Kentucky runs below the national norm here: an average balance of $5,399 against $6,768 nationally, a 20.2% difference. A $5,399 balance is easier to clear than a larger one, but the 20.2% gap from $6,768 doesn't change the mechanics of paying it down.
Kentucky ranks #49 out of 51 states and the District of Columbia for average credit card balance, among the lowest in the country at $5,399. That's a favorable #49 position for Kentucky on this particular metric, though it says nothing about any individual household's own balance or budget.
Kentucky's average balance of $5,399 runs $1,369 under the $6,768 national figure. A Kentucky household paying down a balance near $5,399 is carrying $1,369 less than the national average would suggest.
On the ranked table above, Kentucky sits between neighbors West Virginia at $5,427 and Wisconsin at $5,370. Kentucky, West Virginia, and Wisconsin all fall within a narrow band, which is typical, most states cluster fairly tightly around the national figure rather than spreading across the full range.
A state average like Kentucky's $5,399 is useful context, but it's not a payoff plan. The number that actually matters for getting out of debt is your own balance and your own APR, run through a real payoff schedule at different monthly payment levels, whatever your relationship to $5,399.
The debt snowball approach orders debts smallest to largest and puts extra money against the smallest balance while paying minimums elsewhere. A $5,399-sized balance in Kentucky could be the target or could be one of several, the method cares about size ranking, not location, so Kentucky's average has no bearing on the order.
Because credit card interest compounds daily rather than monthly, the exact dollar cost of carrying a $5,399 balance depends on the APR on the specific card, not the state average. Two people each carrying $5,399 can pay very different amounts in interest if their APRs differ.
Put a rough number on it: a $5,399 balance at a typical card APR can accrue close to $108 in interest in a single month, real money regardless of Kentucky's #49 national rank. Any payment below that figure doesn't just slow progress, it can leave a $5,399 balance flat or growing.
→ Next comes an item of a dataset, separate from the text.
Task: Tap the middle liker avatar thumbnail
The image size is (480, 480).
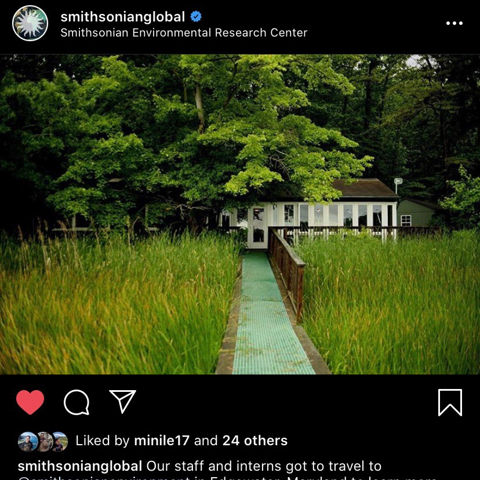Action: click(45, 442)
Why Kentucky's average sits at $5,399, good for #49 nationally, is a separate question from what to do about an individual balance. The payoff math (balance, APR, monthly payment) works the same way in Kentucky as it does in any state, regardless of how $5,399 compares to a #49 neighbor.
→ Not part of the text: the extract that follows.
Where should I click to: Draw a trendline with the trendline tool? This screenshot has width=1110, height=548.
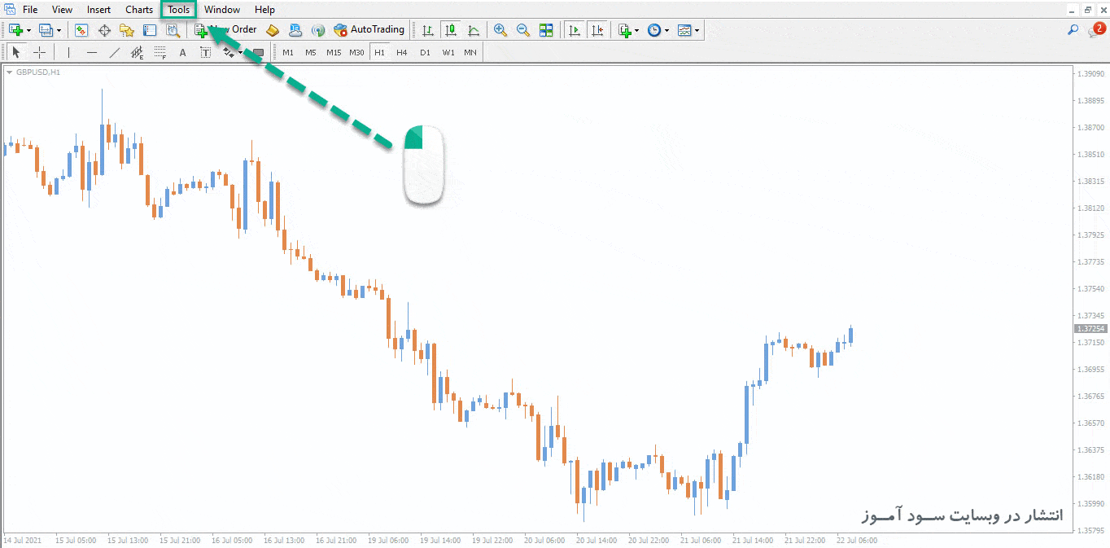tap(115, 53)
This page reflects Kentucky's statewide average of $5,399, sourced and cited above, it isn't a substitute for running your own numbers. Atlas computes a real payoff schedule and debt-free date from your actual balances, APRs, and the monthly amount you can put toward debt, whether that's above or below Kentucky's $5,399.
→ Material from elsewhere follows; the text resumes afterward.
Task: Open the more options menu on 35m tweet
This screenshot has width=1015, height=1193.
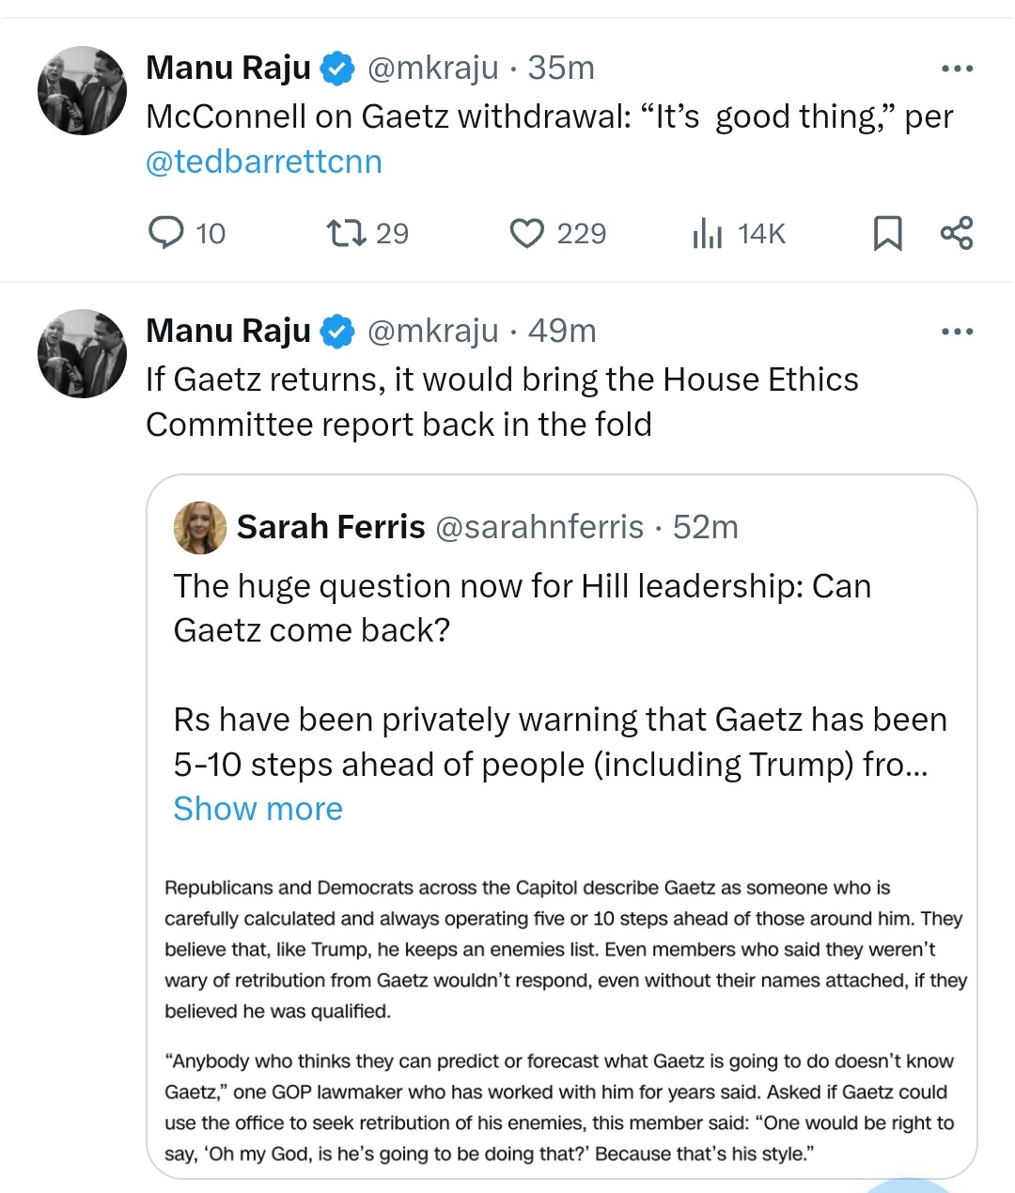Action: pyautogui.click(x=957, y=69)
Kentucky's figures above come from Experian's state-by-state credit card debt data (2024 Q3), cross-checked against the national totals cited on this page.
FAQ
What is the average credit card debt in Kentucky?
The average credit card balance in Kentucky is $5,399, per Experian's State of Credit Card report (2024 Q3).
Is credit card debt in Kentucky higher or lower than the national average?
Kentucky's average of $5,399 is $1,369 below the national average of $6,768, a difference of about 20.2%.
How does Kentucky rank nationally for credit card debt?
Kentucky ranks #49 out of 51 states and the District of Columbia for average credit card balance, based on Experian's state-by-state data (2024 Q3).
What's the fastest way to pay off credit card debt in Kentucky?
The state average doesn't change the math: pay minimums on every balance and direct every extra dollar at the smallest one first (the debt snowball method), then roll that payment onto the next balance once it's cleared. Run your own balance and APR through the free debt snowball calculator for an exact payoff date.
Atlas tracks your real balance and recomputes your payoff date as you pay it down.